Hi Vera, I should have mentioned this much sooner, Goats milk does not separate easily. The milk has some kind of ensime in it that makes it very difficult to separate the cream from the milk. That's why the cheese makers love it for making cheese. Goats milk is very different from cows milk. Cows milk separates very easily by just letting it sit for a few hours.

Vera said...

Jessica, thank you! Will do just that if the flippin thing refuses to work!

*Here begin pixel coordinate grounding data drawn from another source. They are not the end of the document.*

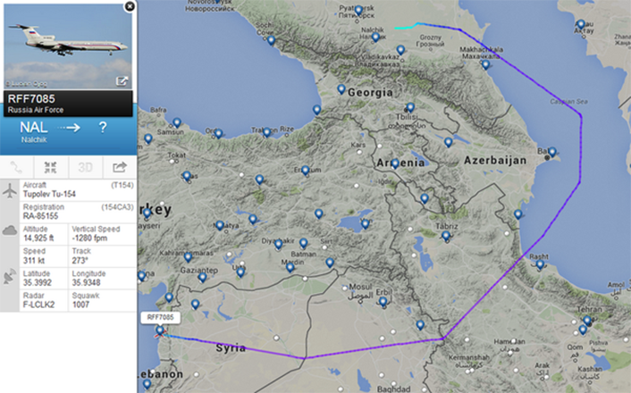Screen dimensions: 631x393
Task: Click the flight route icon
Action: 16,167
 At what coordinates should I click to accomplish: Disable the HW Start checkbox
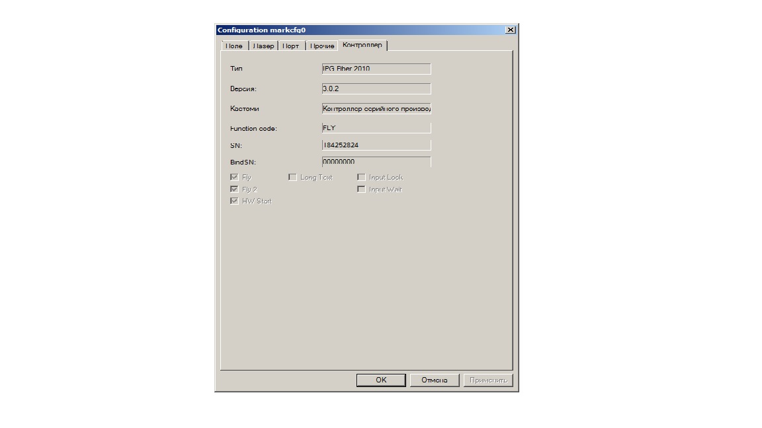[x=234, y=201]
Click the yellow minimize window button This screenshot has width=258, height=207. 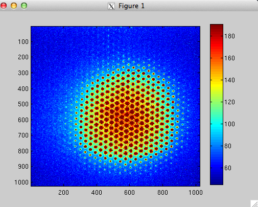pos(14,6)
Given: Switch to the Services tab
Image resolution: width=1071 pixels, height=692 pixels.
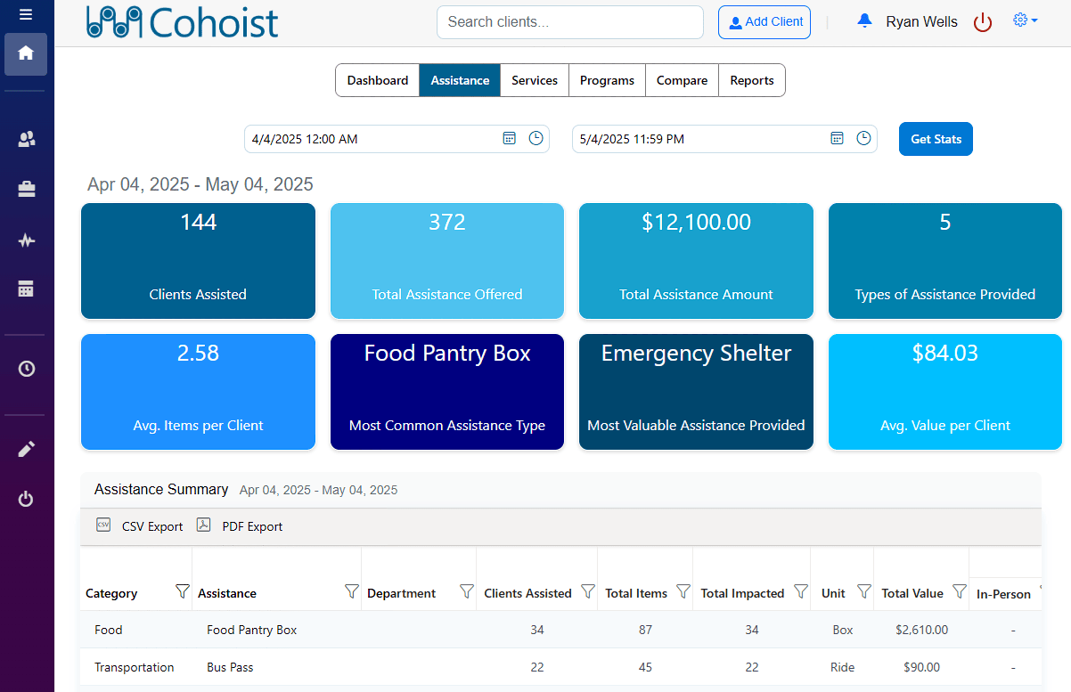Looking at the screenshot, I should click(x=534, y=80).
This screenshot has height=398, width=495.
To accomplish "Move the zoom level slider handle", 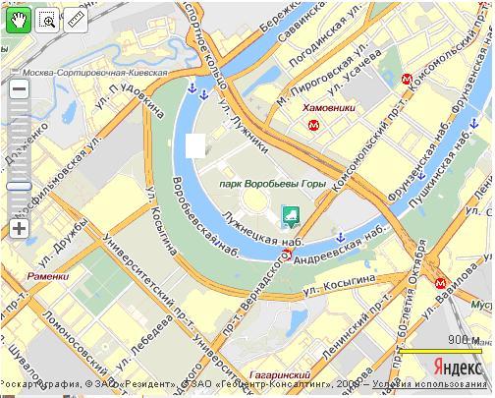I will pyautogui.click(x=20, y=187).
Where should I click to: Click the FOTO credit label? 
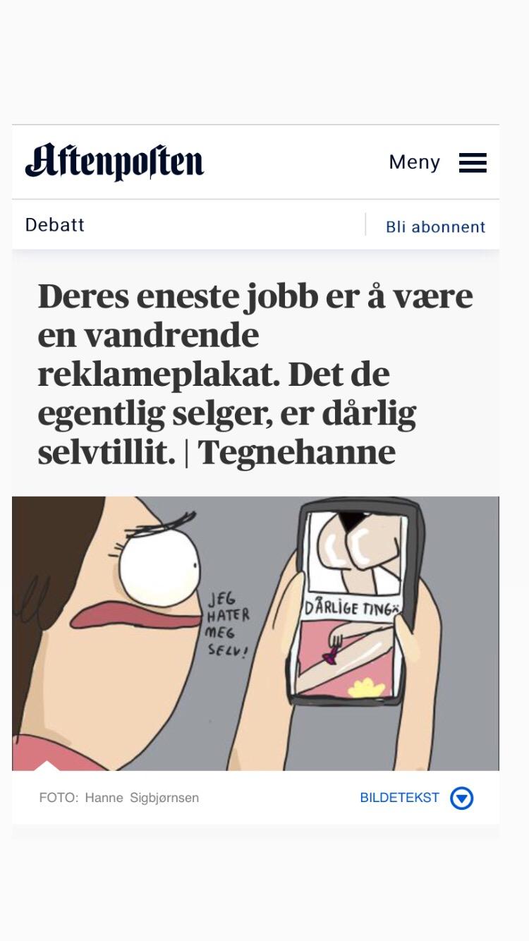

Horst, bless you for your help on this. I am finding that making cheese from our goats milk is easy, so it's the high cream content that makes it so. I think I shall put the cream separator away until our cow starts giving us milk and carry on making yoghurt and cheese for the time being. Making butter will just have to wait. Thanks again for the info.

Kev Alviti said...

It's annoying when things don't work like they're supposed to. The cheese sounds great though. I love goats cheese.

Vera said...

Ken, perhaps you will eventually get goats too one day?

Kev Alviti said...

maybe but I have to leave for work at 6.30 now so I'm not sure I' feel like milking a goat before I left as well! Do you milk yours by hand or with a machine?

Vera said...

We are milking two goats at the moment, and it takes about half an hour. It is done by hand. There are gadgets on the market (the Henry Milker for instance) which should but the milking time down, but then there are the few minutes needed to strain the milk and get it into the fridge. Doesn't take long, but would be take precious minutes if you are needing to get to work. Then there is 'what to do with the milk'! It will only stay in its first stage for a day or so, then will move into its second stage, which is sour milk, from then it will keep developing into curds and whey if left long enough. But it does not 'spoil' like shop bought milk does because it is remains in its raw state throughout. We don't pasteurize it. Is the work worth it? Yes, of course it is! I keep having to tell myself that when I see the jars of milk in the fridge waiting to be done something with!